··· DATASET EXTRACT ···

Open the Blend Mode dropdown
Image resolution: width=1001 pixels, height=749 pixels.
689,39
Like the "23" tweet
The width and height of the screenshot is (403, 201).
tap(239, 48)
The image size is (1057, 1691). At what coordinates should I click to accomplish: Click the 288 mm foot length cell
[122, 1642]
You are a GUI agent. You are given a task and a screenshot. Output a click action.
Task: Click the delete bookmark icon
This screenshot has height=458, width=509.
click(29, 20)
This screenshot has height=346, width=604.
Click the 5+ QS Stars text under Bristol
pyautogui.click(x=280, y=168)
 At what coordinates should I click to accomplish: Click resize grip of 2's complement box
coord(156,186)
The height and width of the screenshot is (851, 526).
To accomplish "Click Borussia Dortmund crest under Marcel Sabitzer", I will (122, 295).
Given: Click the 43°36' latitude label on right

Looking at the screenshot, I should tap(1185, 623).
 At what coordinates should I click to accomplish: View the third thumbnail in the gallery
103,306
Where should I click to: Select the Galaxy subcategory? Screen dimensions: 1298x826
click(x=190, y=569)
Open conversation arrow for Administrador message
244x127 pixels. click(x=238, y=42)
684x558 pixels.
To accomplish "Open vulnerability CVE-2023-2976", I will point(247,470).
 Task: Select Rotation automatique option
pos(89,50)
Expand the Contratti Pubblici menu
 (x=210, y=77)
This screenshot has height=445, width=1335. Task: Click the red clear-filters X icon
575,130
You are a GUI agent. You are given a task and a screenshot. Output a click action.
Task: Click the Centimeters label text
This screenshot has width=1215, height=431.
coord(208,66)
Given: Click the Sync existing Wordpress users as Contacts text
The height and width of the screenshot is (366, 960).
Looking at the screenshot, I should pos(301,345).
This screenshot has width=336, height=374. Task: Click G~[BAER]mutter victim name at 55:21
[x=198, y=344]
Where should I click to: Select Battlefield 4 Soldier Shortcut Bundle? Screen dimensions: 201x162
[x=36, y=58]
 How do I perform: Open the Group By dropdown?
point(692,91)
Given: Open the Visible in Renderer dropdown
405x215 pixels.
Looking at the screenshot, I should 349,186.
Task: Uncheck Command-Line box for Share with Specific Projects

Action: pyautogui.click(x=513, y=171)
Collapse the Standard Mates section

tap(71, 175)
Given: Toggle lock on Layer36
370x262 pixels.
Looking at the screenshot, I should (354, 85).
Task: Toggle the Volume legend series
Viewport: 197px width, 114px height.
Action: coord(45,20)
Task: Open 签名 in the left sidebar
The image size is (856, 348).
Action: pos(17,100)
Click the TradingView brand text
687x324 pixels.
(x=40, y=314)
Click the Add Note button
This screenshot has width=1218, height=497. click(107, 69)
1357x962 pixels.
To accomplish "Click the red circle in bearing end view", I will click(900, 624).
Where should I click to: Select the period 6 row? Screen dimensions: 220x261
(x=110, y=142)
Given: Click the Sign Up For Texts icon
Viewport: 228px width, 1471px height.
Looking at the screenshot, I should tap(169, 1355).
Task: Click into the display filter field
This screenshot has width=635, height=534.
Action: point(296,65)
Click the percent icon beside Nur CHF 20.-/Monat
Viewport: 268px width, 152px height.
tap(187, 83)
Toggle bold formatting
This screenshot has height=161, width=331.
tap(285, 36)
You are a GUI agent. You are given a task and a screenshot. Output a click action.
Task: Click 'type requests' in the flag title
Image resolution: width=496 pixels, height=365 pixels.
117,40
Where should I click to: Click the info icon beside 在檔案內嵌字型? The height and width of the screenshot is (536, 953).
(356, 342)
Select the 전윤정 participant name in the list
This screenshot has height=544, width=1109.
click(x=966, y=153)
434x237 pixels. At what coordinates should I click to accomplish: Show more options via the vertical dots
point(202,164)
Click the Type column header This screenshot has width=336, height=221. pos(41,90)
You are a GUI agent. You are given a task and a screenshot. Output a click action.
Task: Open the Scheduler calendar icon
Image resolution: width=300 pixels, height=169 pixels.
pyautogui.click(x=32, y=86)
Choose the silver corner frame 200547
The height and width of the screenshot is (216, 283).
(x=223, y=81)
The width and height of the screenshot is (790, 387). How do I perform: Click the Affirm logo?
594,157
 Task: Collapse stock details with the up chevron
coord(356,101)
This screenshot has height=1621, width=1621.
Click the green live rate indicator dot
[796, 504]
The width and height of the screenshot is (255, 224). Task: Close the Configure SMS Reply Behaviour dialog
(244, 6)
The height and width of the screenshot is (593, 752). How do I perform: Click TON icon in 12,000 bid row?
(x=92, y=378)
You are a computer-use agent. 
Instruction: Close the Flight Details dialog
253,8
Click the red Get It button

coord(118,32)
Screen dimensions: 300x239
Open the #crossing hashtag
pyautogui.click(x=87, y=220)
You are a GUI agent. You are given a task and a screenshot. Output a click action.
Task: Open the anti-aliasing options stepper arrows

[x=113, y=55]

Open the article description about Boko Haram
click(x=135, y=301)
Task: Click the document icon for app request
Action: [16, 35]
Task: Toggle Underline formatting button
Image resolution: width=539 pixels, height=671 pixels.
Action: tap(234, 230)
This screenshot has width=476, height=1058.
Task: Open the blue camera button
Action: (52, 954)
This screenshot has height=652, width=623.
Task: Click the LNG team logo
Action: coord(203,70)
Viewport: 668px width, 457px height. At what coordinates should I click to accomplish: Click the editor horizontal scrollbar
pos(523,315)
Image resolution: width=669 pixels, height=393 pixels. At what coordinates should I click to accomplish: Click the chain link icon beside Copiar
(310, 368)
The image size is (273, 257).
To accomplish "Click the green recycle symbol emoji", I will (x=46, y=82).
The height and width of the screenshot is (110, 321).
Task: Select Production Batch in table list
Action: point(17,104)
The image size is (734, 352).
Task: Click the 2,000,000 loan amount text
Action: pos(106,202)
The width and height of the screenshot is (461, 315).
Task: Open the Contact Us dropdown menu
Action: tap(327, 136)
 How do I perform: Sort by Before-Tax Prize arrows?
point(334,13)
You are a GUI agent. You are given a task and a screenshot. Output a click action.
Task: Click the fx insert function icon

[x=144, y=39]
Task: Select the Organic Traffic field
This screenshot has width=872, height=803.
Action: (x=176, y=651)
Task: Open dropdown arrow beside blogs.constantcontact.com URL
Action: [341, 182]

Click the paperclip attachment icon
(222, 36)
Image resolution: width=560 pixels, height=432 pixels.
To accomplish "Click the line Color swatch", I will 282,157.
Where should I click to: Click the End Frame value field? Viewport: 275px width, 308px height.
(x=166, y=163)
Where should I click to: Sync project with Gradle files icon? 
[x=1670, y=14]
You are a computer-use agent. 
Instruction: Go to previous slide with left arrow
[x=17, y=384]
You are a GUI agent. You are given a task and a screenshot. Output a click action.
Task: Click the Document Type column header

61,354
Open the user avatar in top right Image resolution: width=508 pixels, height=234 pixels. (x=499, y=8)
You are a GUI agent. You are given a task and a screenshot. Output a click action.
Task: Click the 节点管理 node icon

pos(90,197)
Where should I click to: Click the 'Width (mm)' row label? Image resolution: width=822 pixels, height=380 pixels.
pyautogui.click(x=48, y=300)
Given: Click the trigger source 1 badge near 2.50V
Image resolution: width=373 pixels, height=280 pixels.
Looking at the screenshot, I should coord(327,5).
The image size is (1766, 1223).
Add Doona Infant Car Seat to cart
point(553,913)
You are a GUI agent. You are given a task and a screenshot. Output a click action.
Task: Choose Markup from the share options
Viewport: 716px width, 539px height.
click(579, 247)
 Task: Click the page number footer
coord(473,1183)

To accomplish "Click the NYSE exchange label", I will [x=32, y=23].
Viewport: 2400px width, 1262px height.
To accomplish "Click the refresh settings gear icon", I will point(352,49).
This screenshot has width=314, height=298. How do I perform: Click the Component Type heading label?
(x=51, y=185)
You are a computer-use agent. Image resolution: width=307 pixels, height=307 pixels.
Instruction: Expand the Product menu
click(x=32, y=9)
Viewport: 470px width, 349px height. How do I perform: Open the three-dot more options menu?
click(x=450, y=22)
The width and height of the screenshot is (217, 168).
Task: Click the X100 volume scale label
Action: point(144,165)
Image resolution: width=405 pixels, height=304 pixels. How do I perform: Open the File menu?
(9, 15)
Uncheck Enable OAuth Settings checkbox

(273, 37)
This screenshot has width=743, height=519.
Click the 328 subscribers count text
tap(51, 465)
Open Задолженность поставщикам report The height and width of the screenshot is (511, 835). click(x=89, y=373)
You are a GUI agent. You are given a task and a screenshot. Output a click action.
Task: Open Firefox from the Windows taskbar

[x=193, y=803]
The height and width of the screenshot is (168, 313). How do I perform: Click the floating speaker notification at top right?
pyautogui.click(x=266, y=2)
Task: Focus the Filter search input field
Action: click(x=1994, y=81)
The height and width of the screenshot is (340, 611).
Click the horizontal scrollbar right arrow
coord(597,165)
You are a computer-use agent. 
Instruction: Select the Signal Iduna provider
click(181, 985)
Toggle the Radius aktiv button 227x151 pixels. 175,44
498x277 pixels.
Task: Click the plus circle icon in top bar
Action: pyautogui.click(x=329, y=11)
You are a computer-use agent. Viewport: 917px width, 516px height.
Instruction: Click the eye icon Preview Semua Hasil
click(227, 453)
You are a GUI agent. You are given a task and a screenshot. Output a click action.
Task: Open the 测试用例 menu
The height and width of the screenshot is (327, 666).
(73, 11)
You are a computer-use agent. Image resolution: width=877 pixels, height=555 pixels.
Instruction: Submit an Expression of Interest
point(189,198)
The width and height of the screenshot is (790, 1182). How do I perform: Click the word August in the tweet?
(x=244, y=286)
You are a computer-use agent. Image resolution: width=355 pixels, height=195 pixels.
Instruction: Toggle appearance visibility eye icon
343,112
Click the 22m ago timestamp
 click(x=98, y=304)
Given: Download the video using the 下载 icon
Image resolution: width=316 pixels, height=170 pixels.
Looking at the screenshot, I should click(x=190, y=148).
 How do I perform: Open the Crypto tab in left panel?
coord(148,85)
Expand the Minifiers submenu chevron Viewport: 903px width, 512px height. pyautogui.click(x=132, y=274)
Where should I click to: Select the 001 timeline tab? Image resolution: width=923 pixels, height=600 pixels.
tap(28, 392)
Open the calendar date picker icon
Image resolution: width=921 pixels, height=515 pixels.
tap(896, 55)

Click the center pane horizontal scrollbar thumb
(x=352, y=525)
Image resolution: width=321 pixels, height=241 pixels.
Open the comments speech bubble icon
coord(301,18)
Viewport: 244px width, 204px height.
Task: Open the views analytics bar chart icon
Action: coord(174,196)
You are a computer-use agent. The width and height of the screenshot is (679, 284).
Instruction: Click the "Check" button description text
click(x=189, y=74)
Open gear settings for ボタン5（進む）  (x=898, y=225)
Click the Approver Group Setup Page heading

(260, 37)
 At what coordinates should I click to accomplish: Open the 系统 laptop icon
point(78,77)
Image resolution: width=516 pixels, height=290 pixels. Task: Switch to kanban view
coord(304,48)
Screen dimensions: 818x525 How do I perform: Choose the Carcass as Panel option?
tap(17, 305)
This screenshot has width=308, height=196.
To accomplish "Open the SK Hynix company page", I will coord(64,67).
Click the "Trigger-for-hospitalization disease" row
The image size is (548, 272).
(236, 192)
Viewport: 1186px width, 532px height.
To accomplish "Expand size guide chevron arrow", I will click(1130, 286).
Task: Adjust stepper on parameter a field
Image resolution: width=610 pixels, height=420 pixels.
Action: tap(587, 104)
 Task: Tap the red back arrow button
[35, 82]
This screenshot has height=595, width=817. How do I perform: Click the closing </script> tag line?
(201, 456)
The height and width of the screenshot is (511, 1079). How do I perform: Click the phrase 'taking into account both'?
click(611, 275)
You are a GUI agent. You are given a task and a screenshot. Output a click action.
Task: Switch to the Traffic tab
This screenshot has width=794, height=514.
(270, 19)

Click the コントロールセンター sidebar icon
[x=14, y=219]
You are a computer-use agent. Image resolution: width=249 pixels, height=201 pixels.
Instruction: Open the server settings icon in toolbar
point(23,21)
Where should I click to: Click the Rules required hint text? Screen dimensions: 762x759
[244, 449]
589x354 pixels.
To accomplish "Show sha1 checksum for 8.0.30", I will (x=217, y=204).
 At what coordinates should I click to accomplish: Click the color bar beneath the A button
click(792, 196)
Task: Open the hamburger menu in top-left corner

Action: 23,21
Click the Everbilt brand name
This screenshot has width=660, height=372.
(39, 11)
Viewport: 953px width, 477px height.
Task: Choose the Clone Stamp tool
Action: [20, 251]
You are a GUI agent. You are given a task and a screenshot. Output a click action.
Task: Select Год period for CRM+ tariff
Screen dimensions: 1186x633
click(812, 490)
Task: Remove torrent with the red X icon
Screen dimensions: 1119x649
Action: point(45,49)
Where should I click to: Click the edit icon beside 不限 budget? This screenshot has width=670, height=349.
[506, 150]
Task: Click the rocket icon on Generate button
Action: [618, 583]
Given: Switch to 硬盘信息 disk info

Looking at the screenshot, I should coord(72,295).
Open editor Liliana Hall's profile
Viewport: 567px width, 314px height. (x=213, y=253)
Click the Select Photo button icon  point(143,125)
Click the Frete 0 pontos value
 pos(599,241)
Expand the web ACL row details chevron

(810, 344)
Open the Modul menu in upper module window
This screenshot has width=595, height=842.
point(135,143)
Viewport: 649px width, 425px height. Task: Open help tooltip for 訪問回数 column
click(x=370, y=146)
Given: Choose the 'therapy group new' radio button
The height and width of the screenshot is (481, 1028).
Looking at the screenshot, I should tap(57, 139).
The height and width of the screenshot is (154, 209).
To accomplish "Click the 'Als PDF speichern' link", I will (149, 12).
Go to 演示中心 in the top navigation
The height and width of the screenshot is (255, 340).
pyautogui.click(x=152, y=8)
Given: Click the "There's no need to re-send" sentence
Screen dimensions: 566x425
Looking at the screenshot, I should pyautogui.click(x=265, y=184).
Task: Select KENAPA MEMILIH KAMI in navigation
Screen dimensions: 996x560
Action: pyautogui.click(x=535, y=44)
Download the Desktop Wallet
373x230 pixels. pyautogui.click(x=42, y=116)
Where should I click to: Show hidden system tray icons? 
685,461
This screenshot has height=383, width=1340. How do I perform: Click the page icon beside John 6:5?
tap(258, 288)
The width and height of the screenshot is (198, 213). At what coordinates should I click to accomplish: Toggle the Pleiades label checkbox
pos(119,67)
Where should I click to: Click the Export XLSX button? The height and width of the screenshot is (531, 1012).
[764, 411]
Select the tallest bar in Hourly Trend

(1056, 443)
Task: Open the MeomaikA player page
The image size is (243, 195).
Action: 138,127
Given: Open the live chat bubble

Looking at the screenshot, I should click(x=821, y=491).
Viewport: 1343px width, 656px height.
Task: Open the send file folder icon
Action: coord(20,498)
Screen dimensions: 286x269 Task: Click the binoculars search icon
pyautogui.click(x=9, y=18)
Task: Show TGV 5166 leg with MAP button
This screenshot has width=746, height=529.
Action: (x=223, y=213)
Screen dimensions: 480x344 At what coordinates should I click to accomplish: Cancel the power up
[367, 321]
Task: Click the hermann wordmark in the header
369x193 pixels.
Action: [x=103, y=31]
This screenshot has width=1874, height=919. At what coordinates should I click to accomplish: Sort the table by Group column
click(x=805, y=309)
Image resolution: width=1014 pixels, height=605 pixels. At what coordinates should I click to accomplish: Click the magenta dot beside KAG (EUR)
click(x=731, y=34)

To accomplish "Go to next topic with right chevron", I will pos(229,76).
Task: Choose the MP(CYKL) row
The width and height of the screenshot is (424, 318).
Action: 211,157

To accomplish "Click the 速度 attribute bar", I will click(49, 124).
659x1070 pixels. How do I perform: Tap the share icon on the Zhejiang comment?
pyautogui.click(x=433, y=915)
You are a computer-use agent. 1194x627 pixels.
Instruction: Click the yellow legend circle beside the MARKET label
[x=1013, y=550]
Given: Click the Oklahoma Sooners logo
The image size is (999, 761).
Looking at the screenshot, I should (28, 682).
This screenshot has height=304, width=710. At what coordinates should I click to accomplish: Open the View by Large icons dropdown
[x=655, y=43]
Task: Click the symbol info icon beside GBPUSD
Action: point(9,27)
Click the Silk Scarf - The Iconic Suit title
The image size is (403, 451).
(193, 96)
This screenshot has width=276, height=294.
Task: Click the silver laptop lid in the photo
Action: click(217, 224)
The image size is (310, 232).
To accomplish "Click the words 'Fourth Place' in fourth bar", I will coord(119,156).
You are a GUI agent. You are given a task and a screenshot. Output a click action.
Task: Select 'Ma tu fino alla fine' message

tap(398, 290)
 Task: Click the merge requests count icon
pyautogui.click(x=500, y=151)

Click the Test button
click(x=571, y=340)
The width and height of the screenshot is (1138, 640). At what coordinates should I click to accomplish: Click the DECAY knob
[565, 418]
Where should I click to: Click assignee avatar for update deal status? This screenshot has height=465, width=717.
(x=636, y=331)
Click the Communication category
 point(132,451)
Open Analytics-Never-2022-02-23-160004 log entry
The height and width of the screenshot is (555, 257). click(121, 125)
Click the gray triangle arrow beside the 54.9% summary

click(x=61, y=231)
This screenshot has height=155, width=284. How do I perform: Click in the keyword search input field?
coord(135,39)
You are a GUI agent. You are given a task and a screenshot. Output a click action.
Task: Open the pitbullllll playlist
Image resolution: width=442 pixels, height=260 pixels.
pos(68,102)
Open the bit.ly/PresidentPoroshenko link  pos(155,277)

···

[DIRECTIONS]: In the entries above, some lines hold the string "gear". Copy each of them.

[ANSWER SPACE]:
To accomplish "Click the refresh settings gear icon", I will point(352,49).
Open gear settings for ボタン5（進む）  (x=898, y=225)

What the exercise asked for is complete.